The term has been adopted by some to denote the more general sense of an apparent misalignment of events belonging to contemporaneous cultural groups. For example in
In Search of a Nineteenth Century, Jürgen Osterhammel of the University of Konstanz refers to ‘minor and major, personal and structural survivals and Ungleichzeitigkeiten, made visible by historical cross-sectioning.’ At this point I hope the relevance to chronographics – and especially synchronographics, which aim to show synchronous events across cultures, countries and categories – becomes clear. Osterhammel suggests that ‘Cutting through the tissue of history at any given time allows startling insights into the much-quoted “simultaneity of the nonsimultaneous”.’
Osterhammel gives as an example his investigation of the year 1837 (‘Year One of the Victorian Age’) in which he found Samuel Morse taking out a patent on the telegraph while at the same time Lorenzo da Ponte, Mozart’s librettist, was still alive and well and living in New York. Remarkably, Osterhammel does not note that there is a portrait which encapsulates this particular
ungleichzeitigkeit, a painting
of da Ponte,
by Morse - who was more an artist than he was an inventor, with a self-appointed mission to introduce European culture to the States (see Gere 2006: Chapter 2). The existence of the painting is noted in Susan W. Bowen’s review of a book by Rodney Bolt published in 2006, and earlier in an article in 2000 by Jeremy Sams in the Independent newspaper.

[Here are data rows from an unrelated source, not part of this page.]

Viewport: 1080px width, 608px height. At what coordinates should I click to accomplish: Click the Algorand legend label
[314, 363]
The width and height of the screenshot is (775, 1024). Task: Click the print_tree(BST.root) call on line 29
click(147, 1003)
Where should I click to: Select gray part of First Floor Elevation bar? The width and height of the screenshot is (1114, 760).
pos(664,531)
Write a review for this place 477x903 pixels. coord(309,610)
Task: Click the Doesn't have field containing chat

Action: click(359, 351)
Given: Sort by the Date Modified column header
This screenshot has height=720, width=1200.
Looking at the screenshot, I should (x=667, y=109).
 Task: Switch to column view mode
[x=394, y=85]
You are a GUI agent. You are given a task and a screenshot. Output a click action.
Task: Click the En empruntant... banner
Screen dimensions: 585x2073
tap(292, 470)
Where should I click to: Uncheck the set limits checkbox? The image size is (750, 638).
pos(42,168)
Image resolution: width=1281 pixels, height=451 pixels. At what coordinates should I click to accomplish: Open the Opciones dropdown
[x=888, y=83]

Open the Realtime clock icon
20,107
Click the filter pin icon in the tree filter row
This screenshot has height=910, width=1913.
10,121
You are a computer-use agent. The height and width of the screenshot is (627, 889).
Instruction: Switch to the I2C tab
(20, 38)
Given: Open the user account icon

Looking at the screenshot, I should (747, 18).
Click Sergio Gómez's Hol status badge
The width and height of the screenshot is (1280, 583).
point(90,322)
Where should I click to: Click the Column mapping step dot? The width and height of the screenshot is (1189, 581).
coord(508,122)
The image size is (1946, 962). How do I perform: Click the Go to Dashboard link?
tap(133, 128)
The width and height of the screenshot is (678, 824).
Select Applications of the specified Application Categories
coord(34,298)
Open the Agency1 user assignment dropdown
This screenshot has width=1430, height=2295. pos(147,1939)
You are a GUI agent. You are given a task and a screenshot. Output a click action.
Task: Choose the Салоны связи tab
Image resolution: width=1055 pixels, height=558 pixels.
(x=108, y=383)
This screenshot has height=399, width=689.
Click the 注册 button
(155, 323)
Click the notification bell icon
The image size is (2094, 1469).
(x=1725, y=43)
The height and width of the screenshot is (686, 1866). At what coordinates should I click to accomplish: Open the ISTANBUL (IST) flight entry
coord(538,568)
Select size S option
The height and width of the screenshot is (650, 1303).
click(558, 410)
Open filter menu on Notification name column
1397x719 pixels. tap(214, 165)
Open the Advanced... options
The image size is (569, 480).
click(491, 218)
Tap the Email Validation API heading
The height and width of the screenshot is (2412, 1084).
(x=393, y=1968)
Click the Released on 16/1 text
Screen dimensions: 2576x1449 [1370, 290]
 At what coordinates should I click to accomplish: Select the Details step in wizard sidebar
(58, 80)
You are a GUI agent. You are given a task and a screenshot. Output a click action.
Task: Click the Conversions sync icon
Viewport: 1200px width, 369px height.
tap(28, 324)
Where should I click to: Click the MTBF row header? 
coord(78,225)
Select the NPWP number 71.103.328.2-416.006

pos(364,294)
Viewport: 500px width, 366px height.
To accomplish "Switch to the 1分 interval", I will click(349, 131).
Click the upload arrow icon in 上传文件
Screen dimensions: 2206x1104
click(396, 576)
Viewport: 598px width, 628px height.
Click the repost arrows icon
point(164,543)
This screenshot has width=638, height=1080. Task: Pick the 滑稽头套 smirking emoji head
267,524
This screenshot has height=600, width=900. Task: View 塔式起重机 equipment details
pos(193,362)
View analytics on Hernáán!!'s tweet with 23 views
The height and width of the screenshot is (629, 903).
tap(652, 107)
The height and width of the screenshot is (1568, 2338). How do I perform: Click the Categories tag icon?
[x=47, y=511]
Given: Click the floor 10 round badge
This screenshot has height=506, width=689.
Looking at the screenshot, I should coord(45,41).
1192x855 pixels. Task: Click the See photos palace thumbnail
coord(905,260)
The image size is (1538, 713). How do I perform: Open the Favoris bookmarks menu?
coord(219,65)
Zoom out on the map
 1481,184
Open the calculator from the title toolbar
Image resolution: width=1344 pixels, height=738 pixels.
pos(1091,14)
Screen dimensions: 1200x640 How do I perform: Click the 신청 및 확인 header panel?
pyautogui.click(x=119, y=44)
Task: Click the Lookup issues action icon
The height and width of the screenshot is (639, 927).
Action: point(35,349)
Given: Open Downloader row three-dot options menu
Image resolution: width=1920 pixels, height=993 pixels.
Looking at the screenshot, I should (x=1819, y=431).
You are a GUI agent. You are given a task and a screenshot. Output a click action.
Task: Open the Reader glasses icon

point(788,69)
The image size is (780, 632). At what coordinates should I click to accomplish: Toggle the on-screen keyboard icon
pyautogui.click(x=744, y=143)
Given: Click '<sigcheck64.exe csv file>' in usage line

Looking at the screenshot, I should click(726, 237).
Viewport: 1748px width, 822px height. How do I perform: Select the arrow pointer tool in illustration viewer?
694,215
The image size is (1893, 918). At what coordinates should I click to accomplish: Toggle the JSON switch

The painting was first brought to my attention by the artist Nat Goodden when he was a postgraduate student at the Lansdown Centre in 1993-95. He showed me a photocopy of the portrait and asked me what it was – I was astonished. Nat has continued to pursue these themes, including in a prototype website to explore such cross-connections:
http://culturalcartography.net/what. There he writes ‘what took my breath away was to realise that this early pioneer of the digital age had crossed paths with the man who wrote the words for The Marriage of Figaro, Don Giovanni, and Cosí Fan Tutte: I’d have thought of them as belonging to two entirely different times, places and cultural milieux.‘ I believe I can trace my own obsession with chronographics to that conversation – thank you, Nat.
References
Bowen, Susan W. 2006.
Anathema of Venice: Lorenzo Da Ponte: Mozart’s American Librettist a review of Bolt, Rodney. 2006. The Librettist of Venice; The Remarkable Life of Lorenzo Da Ponte; Mozart’s Poet, Casanova’s Friend, and Italian Opera’s Impresario in America.
Bloch, Ernst. 1977. (trans. Mark Ritter) Nonsynchronism and the Obligation to Its Dialectics.
New German Critique 11 (Spring, 1977). 22-38. Available as a
PDF file (400K).
Gere, Charlie. 2006.
Art, Time and Technology. Berg, Oxford.
Heartz, Daniel. 1995. Mozart and Da Ponte.
The Musical Quarterly 79(4) (Winter, 1995). 700-718. Available through JSTOR: subscription required.
Osterhammel, Jürgen. 2002. In Search of a Nineteenth Century.
Sixteenth Annual Lecture of the German Historical Institute, 14 November 2002. Available as a
PDF file (112K).
Sams, Jeremy. Lorenzo the magnificent.
The Independent. Tuesday 16 May 2000.